Colonoscopic Polypectomy Cuts Hospital Time

May 5, 2014

Surgical techniques to remove precancerous polyps during colonoscopies can substantially reduce recovery time and the length of hospital stays, a new study shows.

A combination of 2 surgical techniques to remove precancerous polyps during colonoscopies can substantially reduce recovery time and the length of hospital stays, according to a new study.

“About 25% of patients undergoing colonoscopy require polyp removal, and a significant proportion of these patients have large polyps that cannot be easily removed by standard advanced endoscopic techniques,” said lead author Jonathan Buscaglia, MD, Director of Advanced Endoscopy at Stony Brook University School of Medicine in Stony Brook, New York. “These findings suggest that we may need to tailor our surgical approach to ensure every patient receives the best care possible, regardless of polyp removal difficulty.”

“We found that operating time, amount of fluid given to patients, blood loss, and, most importantly, recovery time was significantly less with laparoscopic‐assisted colonoscopy with polypectomy (LACP),” Dr Buscaglia told a press briefing before his presentation at Digestive Disease Week 2014 in Chicago.

The typical approach to these difficult‐to‐remove polyps is laparoscopic hemicolectomy, a procedure in which surgeons using a laparoscope must remove an entire section of the colon that contains the polyp. In contrast to this invasive procedure, surgeons can employ LACP and use both a laparoscope and an endoscope to isolate and remove just the polyp.

In a prospective, randomized trial of 28 patients, Dr Buscaglia and colleagues found LACP cut discharge time by 1½ days (2½ days LACP versus 4 days laparascopic hemicolectomy). Operating time for patients undergoing LACP was significantly shorter than for patients undergoing laparoscopic hemicolectomy (95 minutes versus 179 minutes). Patients undergoing LACP also had far less estimated blood loss (13 mL versus 63 mL) and required less intravenous fluid (2.1 L versus 3.1 L).
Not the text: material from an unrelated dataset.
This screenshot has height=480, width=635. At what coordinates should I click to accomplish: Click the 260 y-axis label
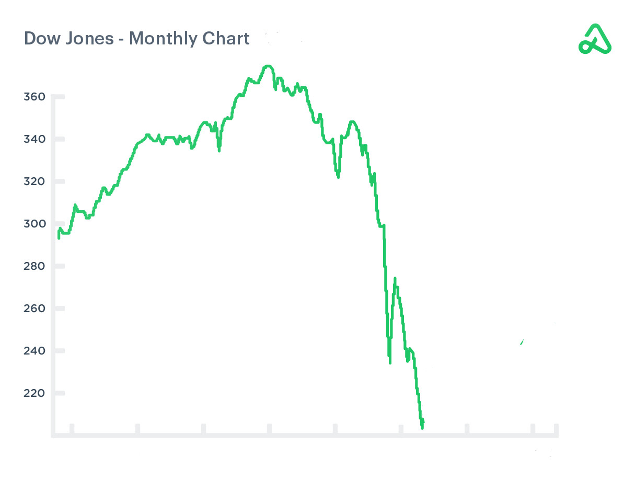[34, 308]
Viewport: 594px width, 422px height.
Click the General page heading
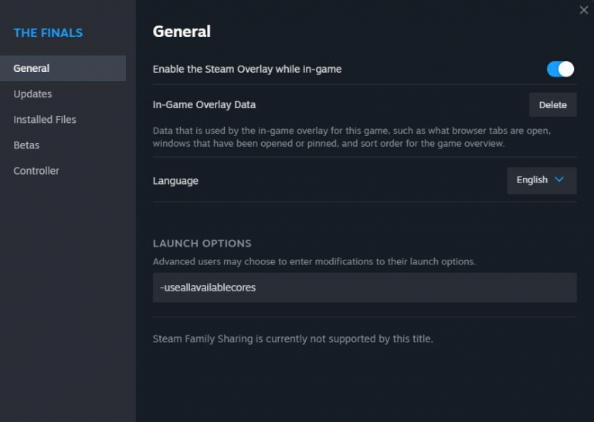coord(182,32)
After surgery, patients undergoing LACP were able to resume eating solid foods in less than 2 days; patients undergoing laparoscopic hemicolectomy had to wait nearly 4 days.
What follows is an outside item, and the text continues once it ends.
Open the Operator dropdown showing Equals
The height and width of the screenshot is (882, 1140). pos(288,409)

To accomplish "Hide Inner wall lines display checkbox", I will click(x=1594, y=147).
Dr Buscaglia noted that the 2 procedures were equivalent in terms of overall efficacy and complications.

Dr Buscaglia will present data from the study Abstract 611, “Laparoscopic‐assisted colonoscopy with polypectomy versus laparoscopic hemicolectomy for endoscopically unresectable right‐sided colon polyps: results of a randomized controlled trial” on May 5, 2014.

The Stony Brook University team plans to conduct a larger, multicenter investigation to confirm these findings. They also hope to compare LACP versus laparoscopic hemicolectomy on removal of polyps in the left colon because this study looked exclusively at right‐side colonic polyp removal.

“We are very exciting to investigate a change in the way we deal with colon polyps,” Dr Buscaglia said.

At the moment, LACP is not a common procedure for polyp removal. “Until now, there have been about 10 reports of LACP in the literature. We have shown that it is technically feasible,” Dr Buscaglia said.

The biggest roadblock to the procedure becoming more widely used may be the ability of a surgeon to coordinate with a gastroenterologist to plan the procedure, he noted.